直接の命令はなくとも、言外の意図が組織に波及する構造は、組織的ガバナンスの根本を揺るがす。
今回の事案は、職員とトップのあいだに存在する“見えない命令系統”の危うさを浮かび上がらせた。
この問題が兵庫県政に与える影響とは?
情報管理と信頼回復の課題は?
今回の一連の漏洩とその構造的背景が示すのは、兵庫県政における情報管理の脆さと、職員が“空気”を読みすぎる体質の深刻さである。
県政トップが「私は指示していない」と述べる一方、実際にはその意図が行動として具現化されている。
これは“責任の所在”があいまいになる典型例であり、組織としての信頼再構築が急務である。
🖋断定と内省の間に漂う、政治のリアル
「言っていない」と「言わなくても伝わる」は、政治の世界ではしばしば同義となる。
一言がないだけで、責任を回避する術ができてしまう――それがこの国の“空気”の強さだ。
情報は守られるべきだが、同時に“意図”もまた、公文書として残されるべきではないか。
行政の正義とは何か。
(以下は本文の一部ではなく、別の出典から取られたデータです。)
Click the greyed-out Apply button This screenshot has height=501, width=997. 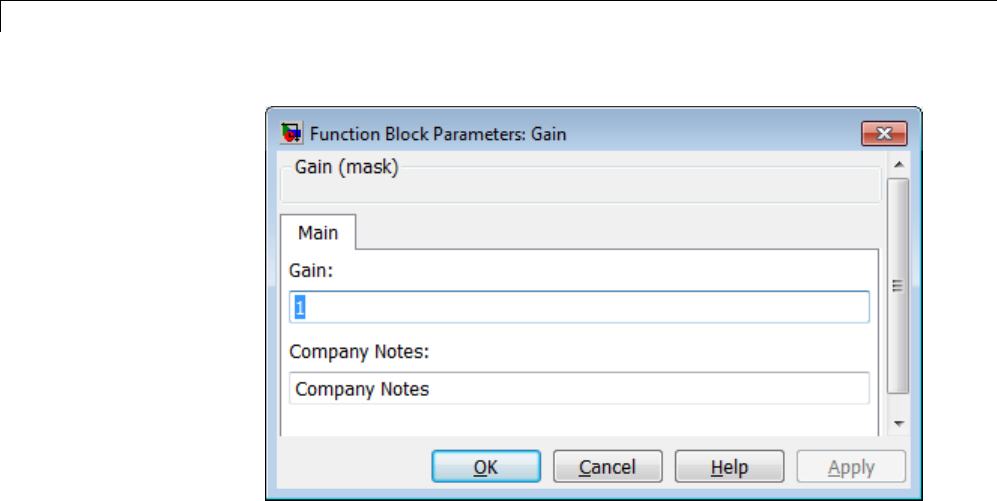click(851, 467)
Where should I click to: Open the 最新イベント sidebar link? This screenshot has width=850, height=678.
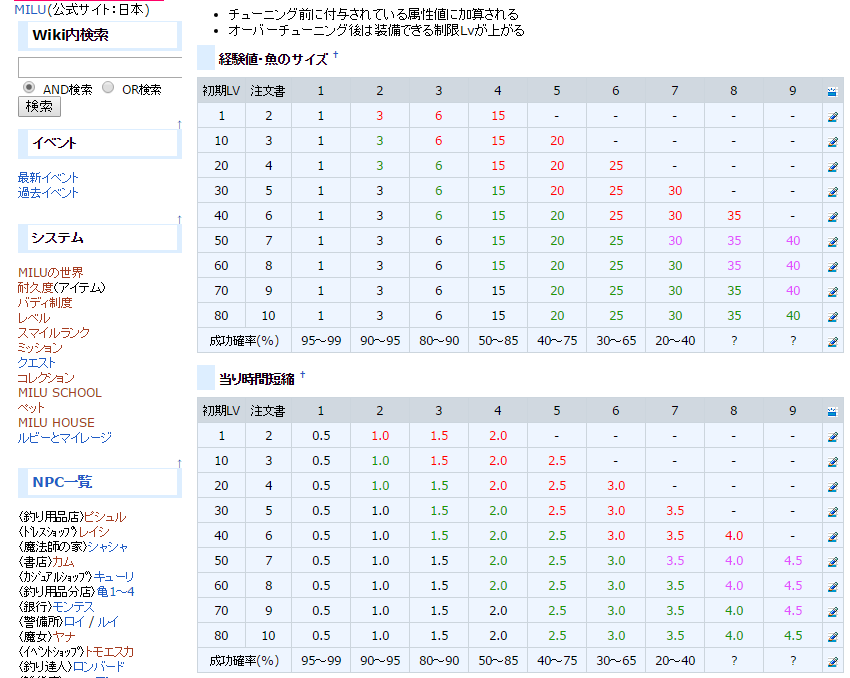coord(48,178)
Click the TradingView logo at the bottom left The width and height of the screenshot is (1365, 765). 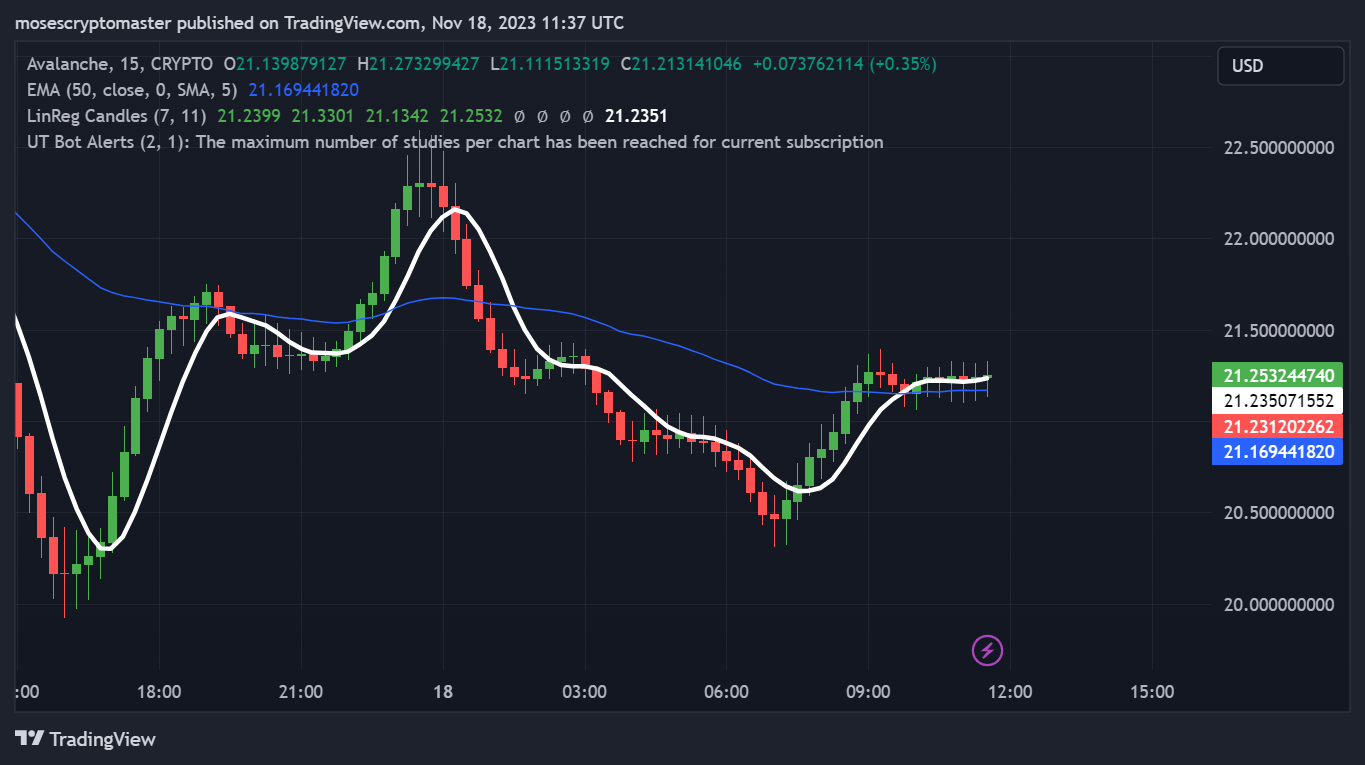(86, 739)
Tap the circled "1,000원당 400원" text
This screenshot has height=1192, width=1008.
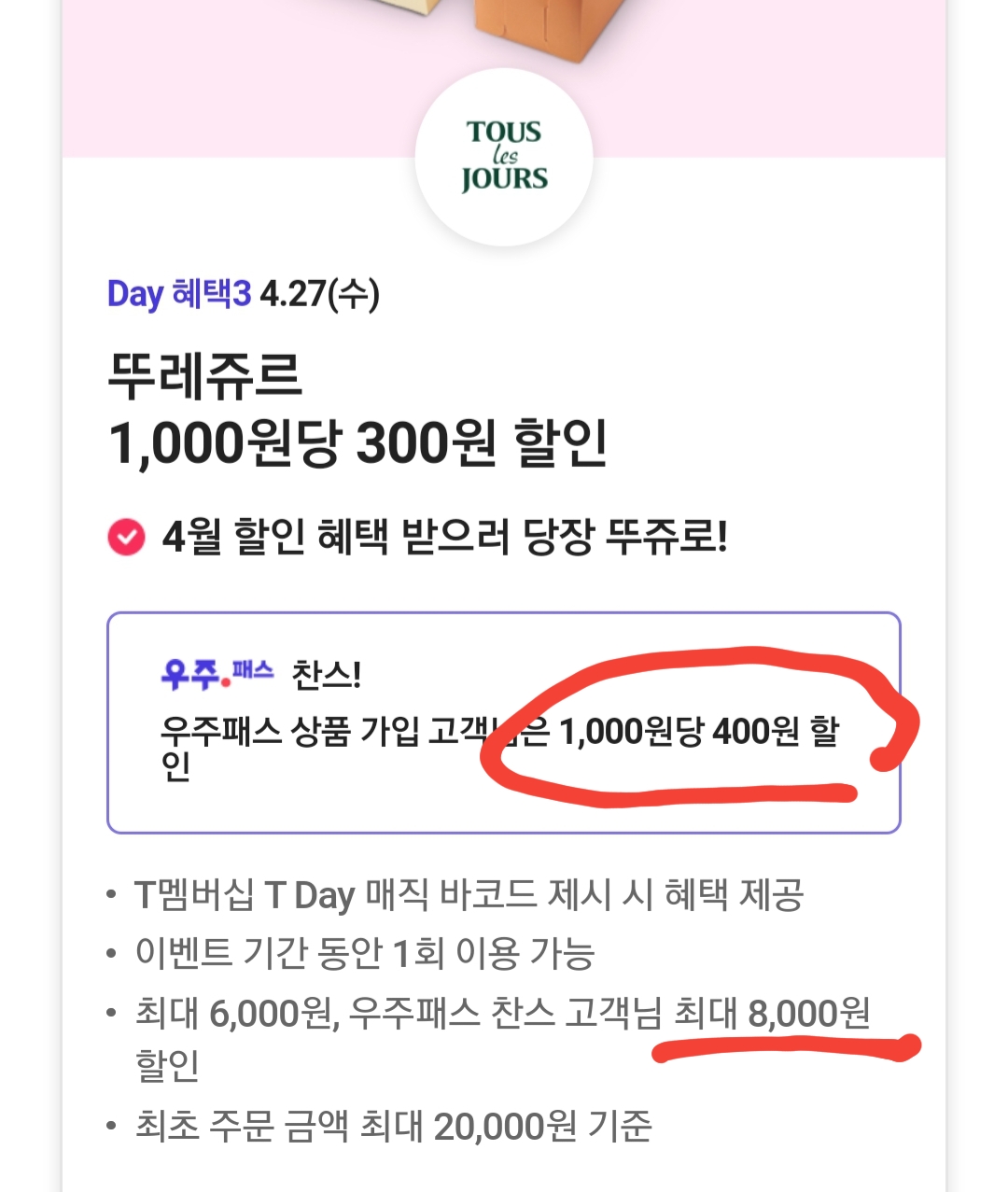click(679, 732)
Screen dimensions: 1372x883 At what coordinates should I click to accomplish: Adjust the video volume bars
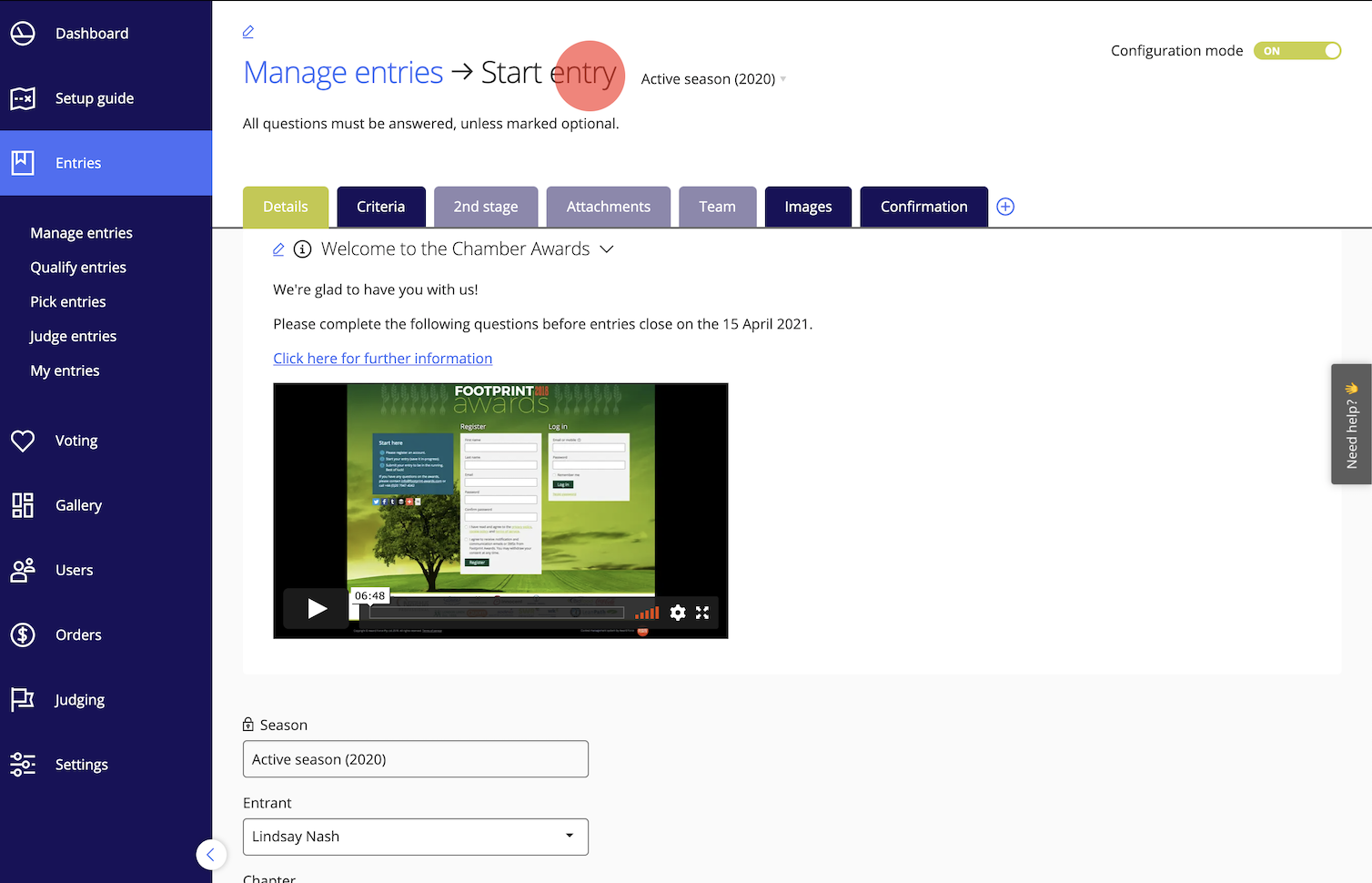[x=647, y=613]
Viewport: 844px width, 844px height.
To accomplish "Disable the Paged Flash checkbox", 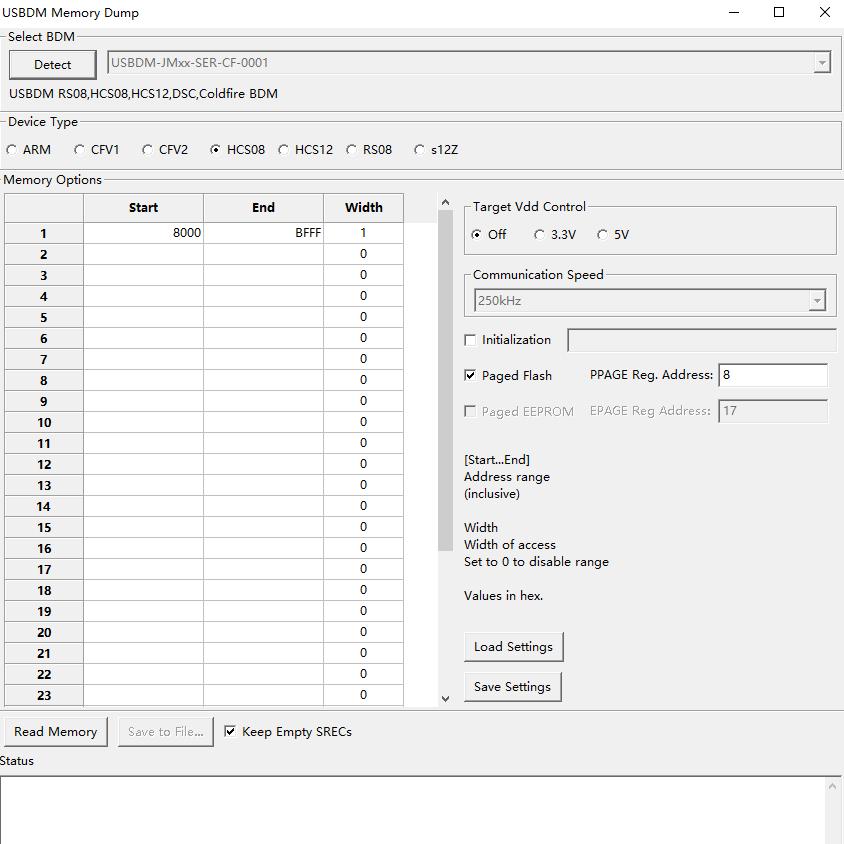I will click(470, 375).
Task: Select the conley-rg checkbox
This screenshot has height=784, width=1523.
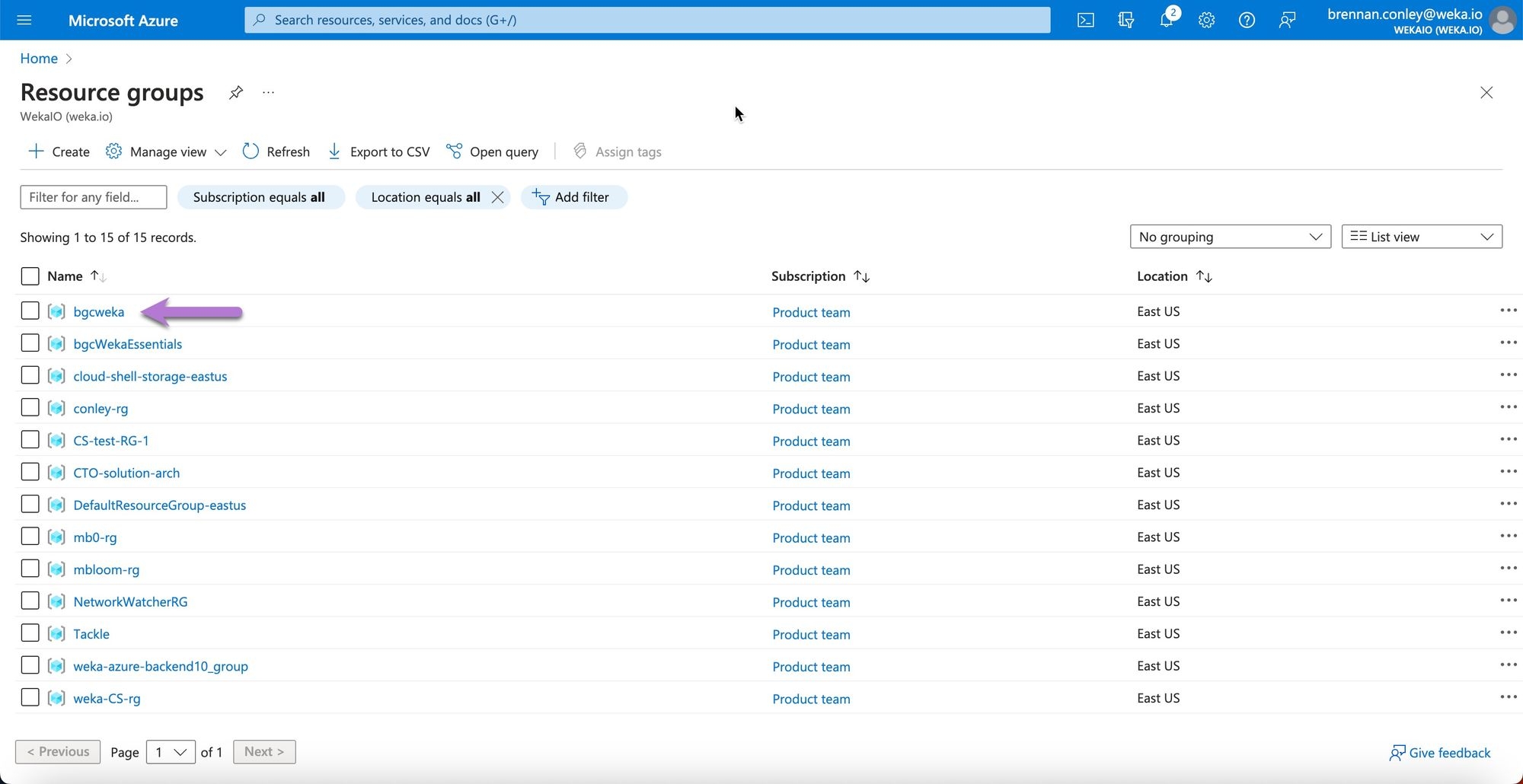Action: (x=30, y=408)
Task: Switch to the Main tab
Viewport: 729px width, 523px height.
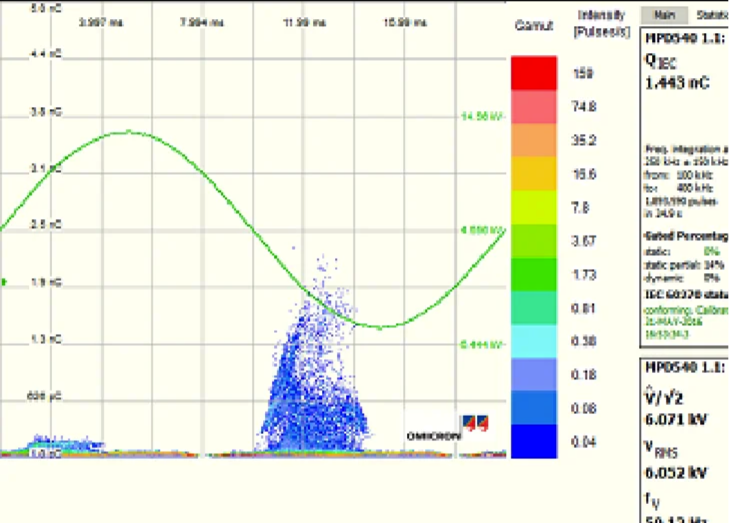Action: pyautogui.click(x=662, y=15)
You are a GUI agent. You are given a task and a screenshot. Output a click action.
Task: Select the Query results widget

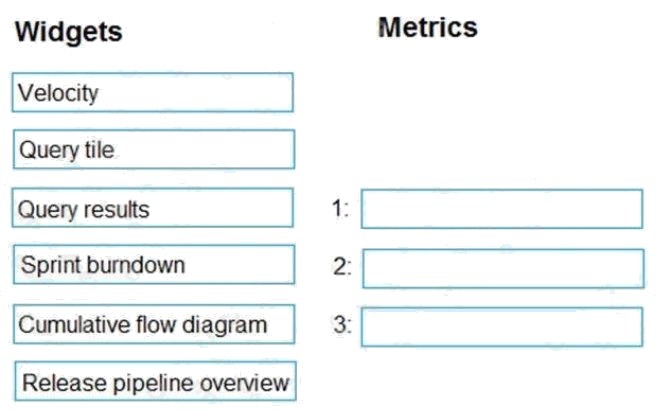click(153, 208)
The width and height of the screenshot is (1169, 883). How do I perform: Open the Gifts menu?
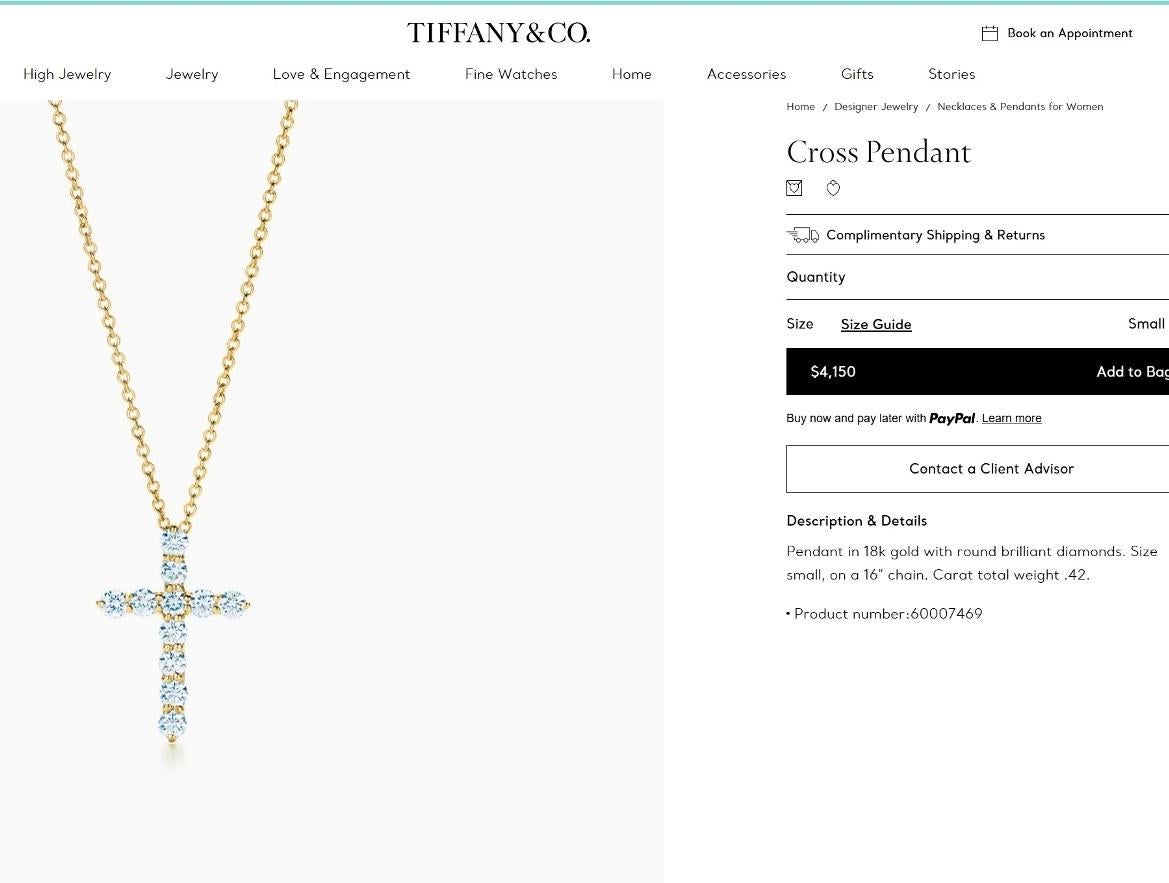857,74
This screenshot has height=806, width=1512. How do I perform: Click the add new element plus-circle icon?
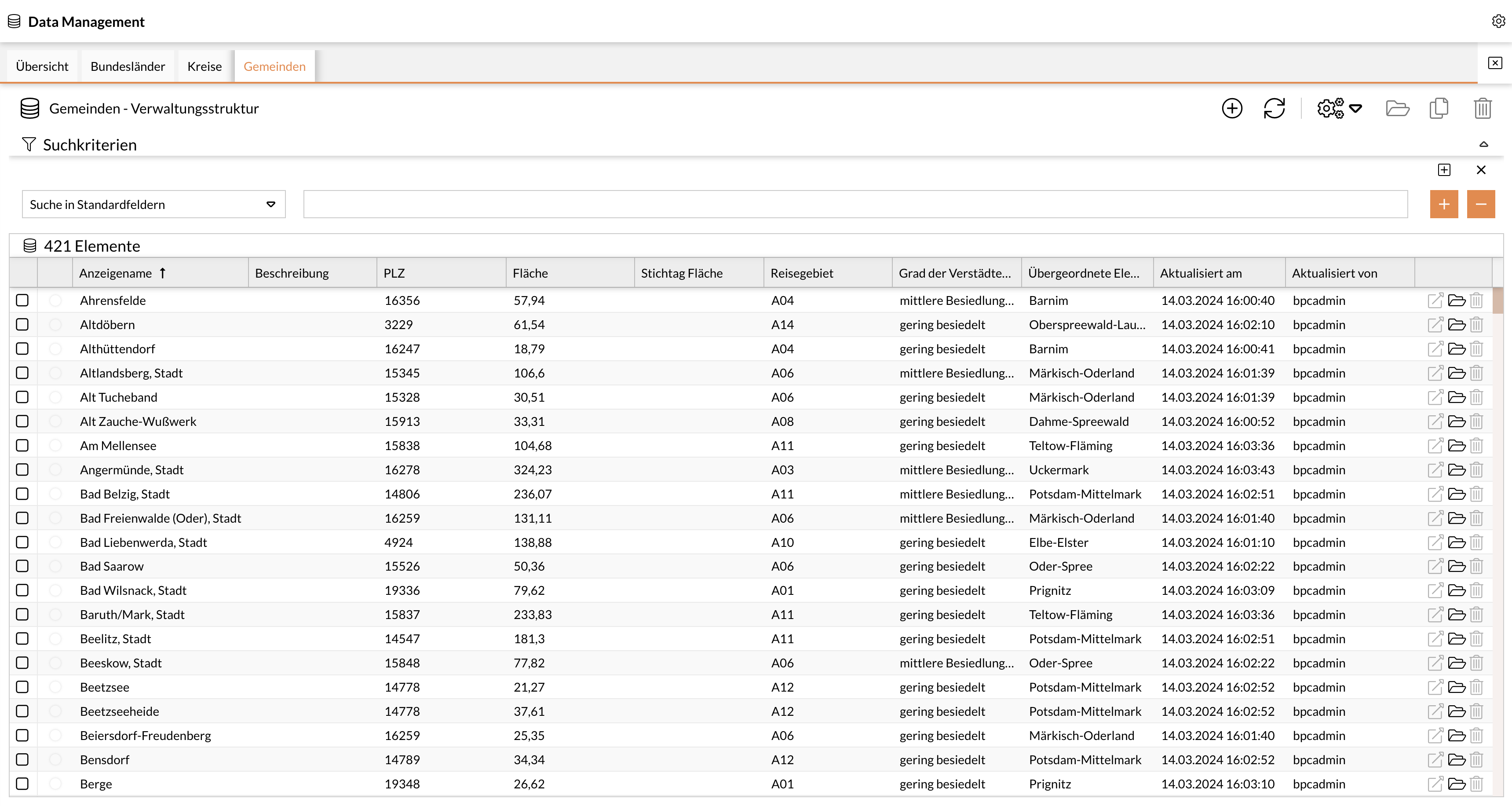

職員の正直とは何か。
この一件は、私たちにそう問いかけている。
❓【FAQ:よくある疑問と答え】
Q1. 今回の漏洩は違法なのか?
A. 守秘義務違反の疑いがあり、県の懲戒指針では「免職または停職」に該当する可能性があります。
Q2. なぜ知事の関与が問題視されているのか?
A. 明文化された命令はなくとも、職員に意図を伝えたと解釈されており、その“空気”による行動が組織内で許容されていた点が問われています。
Q3. 今後の懲戒処分は?
A. 2025年5月末時点では、処分は未定であり、県が判断中です。
Q4. なぜ百条委員会では証言が拒否されたのか?
A. 井ノ本氏自身が「守秘義務違反の嫌疑を受ける可能性がある」として、証言を拒否しました。